BEGIN DATA SUPPLIED
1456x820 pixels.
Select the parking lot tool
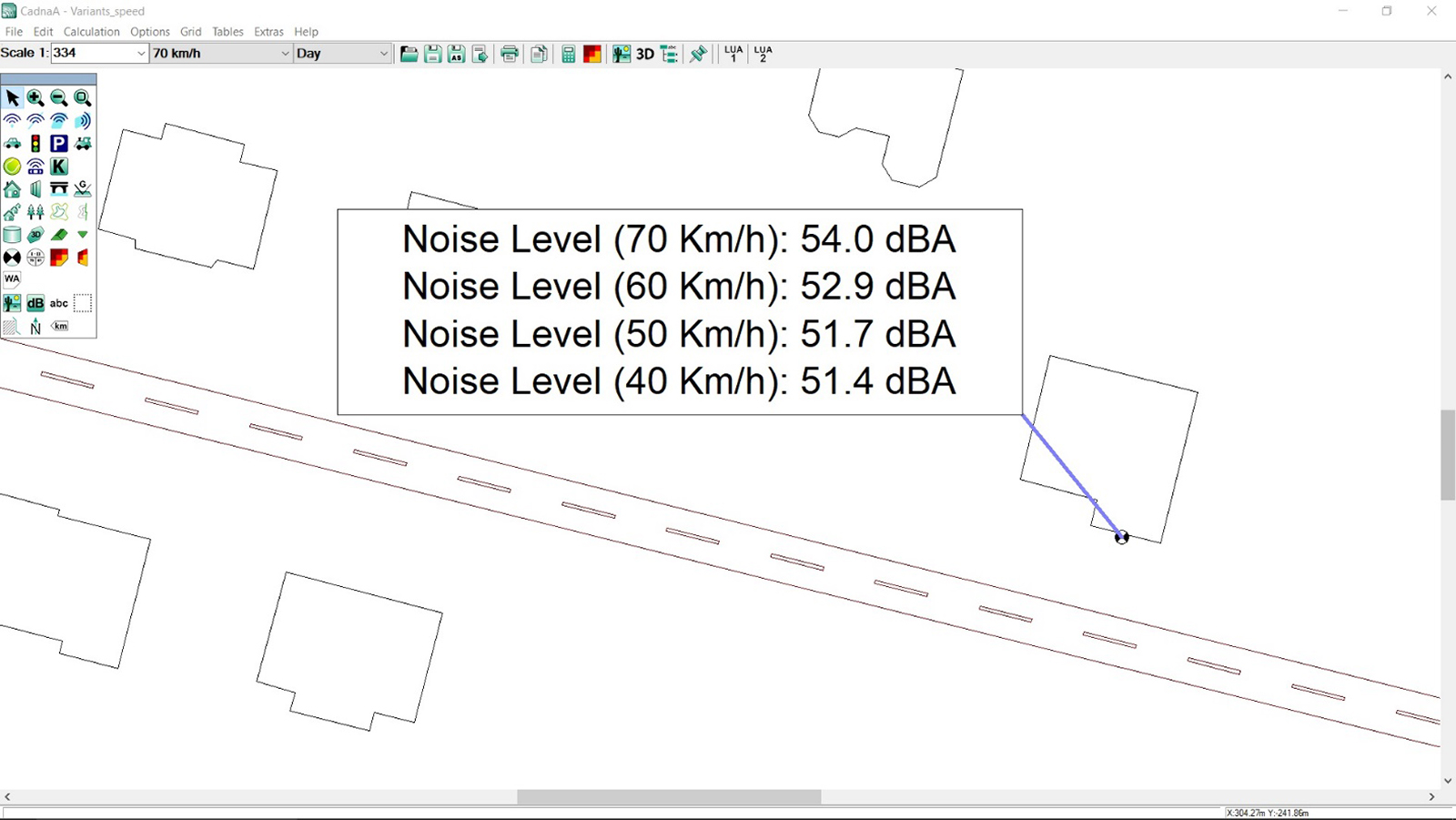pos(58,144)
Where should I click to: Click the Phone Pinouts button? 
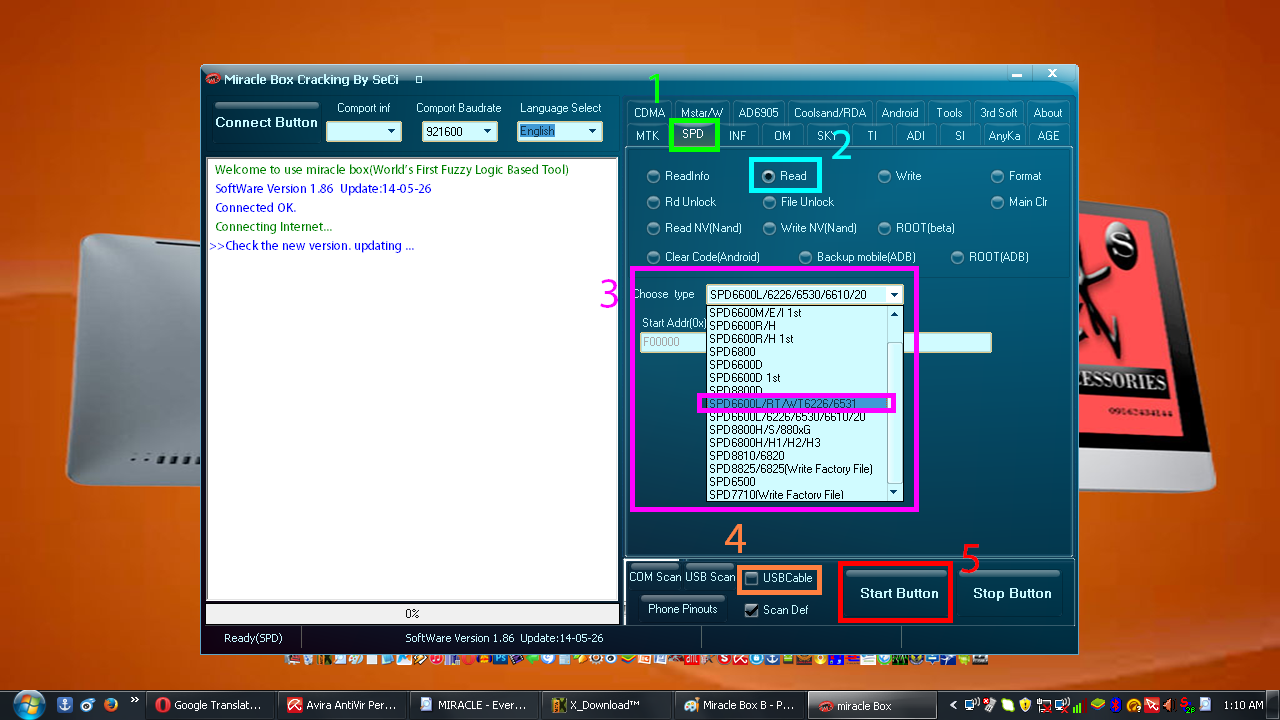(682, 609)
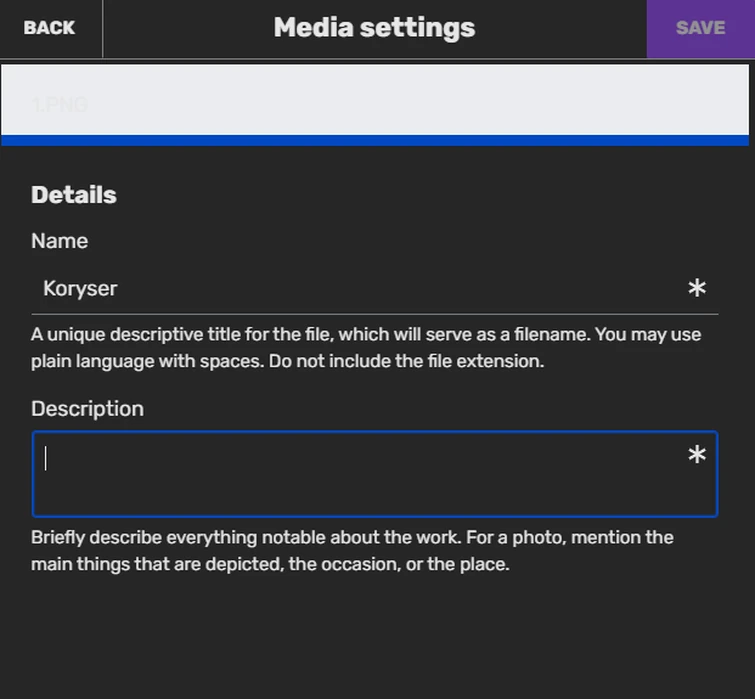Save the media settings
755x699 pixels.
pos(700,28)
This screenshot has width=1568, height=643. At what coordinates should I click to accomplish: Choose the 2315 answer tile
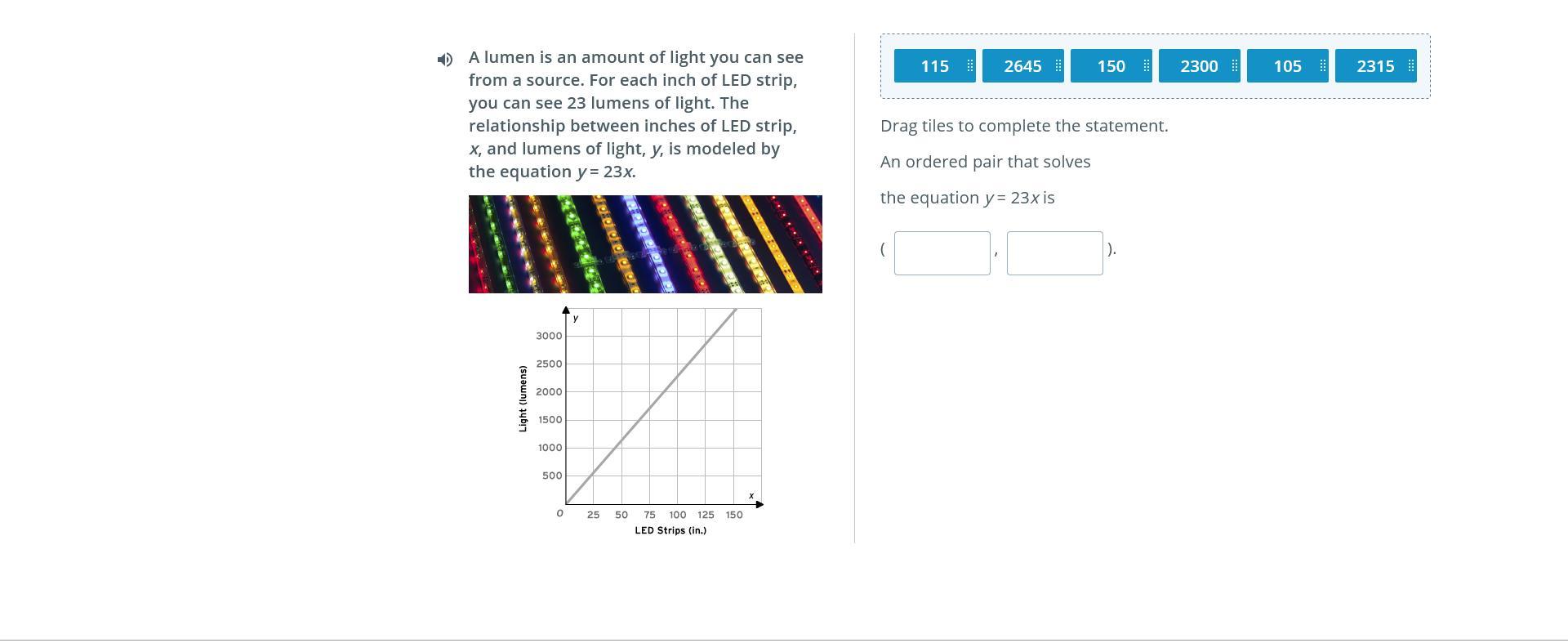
END DATA SUPPLIED
*TASK DIRECTIONS*. Reproduce the listing exactly. The pictures are to be omitted.

*OUTPUT OF THE TASK*.
1456x820 pixels.
Select the parking lot tool
pos(58,144)
Where should I click to: Click the Phone Pinouts button? 
(682, 609)
Save the media settings
755x699 pixels.
pos(700,28)
This screenshot has width=1568, height=643. At what coordinates should I click to accomplish: Choose the 2315 answer tile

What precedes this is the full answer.